But this isn't a serious objection to Velleman's overall project, because Velleman doesn't think the hierarchical model suffices as an account of action. But we had a worry about why Velleman thinks it is insufficient. Velleman's view that the hierarchical model is insufficient rests on a version of Freud's case of the president who opens the meeting by saying "I hereby declare this meeting closed". If the president was depressed about the opening of the session, he might thereby have desired to close the session, and so had a second-order desire to desire to declare the session closed. But in such a case the president, according to Velleman, would not have been "autonomous"--his utterance would not have counted as an action: "If anything, [the cause of the president's behavior] would have expressed a lack of will on his part, under the weight of a psychic force that is usually regarded as pathological or alien" (13).
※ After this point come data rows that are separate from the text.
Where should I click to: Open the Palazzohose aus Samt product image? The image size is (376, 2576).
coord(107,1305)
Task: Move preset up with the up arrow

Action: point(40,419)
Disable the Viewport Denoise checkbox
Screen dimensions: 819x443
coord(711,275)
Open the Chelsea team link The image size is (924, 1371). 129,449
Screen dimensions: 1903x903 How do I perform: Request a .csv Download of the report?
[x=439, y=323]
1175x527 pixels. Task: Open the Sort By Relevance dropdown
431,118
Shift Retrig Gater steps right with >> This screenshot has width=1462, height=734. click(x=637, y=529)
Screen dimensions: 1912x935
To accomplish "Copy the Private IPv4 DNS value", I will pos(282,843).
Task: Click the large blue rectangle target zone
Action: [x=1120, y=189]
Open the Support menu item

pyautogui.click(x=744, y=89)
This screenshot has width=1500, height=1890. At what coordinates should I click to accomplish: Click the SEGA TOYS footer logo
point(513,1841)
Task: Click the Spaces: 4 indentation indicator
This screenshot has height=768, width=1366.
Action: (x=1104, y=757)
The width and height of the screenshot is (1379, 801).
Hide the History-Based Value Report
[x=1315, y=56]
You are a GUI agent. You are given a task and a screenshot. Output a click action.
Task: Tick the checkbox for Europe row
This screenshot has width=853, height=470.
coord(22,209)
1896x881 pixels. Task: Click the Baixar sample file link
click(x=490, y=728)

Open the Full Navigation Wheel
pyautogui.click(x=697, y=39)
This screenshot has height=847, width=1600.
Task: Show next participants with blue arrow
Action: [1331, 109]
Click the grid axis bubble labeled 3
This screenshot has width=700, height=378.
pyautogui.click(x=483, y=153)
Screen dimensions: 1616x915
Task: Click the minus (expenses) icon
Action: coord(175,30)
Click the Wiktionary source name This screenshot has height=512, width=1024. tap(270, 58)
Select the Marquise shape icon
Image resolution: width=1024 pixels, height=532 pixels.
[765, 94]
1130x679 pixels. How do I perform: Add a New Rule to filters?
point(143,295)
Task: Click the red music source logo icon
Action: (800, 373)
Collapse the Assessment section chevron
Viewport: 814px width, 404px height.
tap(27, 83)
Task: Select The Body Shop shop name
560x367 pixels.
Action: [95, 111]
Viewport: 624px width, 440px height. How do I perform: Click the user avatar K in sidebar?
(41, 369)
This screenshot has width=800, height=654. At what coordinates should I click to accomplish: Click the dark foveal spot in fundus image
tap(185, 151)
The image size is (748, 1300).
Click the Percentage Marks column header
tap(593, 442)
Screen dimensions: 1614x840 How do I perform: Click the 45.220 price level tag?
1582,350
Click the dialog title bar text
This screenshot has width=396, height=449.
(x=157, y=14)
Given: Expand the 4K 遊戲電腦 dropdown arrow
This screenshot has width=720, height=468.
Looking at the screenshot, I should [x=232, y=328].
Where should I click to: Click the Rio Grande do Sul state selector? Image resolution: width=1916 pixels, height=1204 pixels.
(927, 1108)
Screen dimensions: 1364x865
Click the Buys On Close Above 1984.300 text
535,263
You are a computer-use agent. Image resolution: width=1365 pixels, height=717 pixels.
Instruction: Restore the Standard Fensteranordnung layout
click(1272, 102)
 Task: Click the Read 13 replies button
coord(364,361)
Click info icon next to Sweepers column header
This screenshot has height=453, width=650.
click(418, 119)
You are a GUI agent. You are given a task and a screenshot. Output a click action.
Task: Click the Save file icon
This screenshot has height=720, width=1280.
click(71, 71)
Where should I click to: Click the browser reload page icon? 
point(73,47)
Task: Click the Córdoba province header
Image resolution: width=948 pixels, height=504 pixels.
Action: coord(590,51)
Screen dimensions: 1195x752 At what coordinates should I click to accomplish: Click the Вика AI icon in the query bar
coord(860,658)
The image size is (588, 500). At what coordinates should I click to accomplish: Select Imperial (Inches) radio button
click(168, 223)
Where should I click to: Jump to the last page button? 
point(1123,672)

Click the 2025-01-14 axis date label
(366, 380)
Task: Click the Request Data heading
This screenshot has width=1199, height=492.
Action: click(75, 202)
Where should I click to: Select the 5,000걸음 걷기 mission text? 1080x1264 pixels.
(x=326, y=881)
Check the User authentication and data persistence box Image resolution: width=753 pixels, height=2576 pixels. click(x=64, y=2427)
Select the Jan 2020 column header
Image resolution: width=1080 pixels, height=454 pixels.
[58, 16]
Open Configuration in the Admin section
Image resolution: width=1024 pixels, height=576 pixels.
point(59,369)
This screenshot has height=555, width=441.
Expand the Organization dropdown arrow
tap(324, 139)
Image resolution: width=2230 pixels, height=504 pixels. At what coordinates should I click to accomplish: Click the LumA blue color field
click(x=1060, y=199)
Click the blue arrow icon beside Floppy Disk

The worry (again raised by Jason) about Velleman's account of the inadequacy of the hierarchical model was that it seems like Velleman is committed to the odd view that behavior that is caused by depression isn't action. This reflects a recurring tendency of Velleman's to say certain things people do (Freudian slips, bungled "actions", behavior at least partly caused by depression or ennui) are "alien", when it seems intuitive that they are still kinds of actions.

to be continued...

2 comments:

Anonymous said...

Good stuff. Though it seems to me (not that you disagree) that the cubicle example would need to be filled out a bit to be convincing.

Anonymous said...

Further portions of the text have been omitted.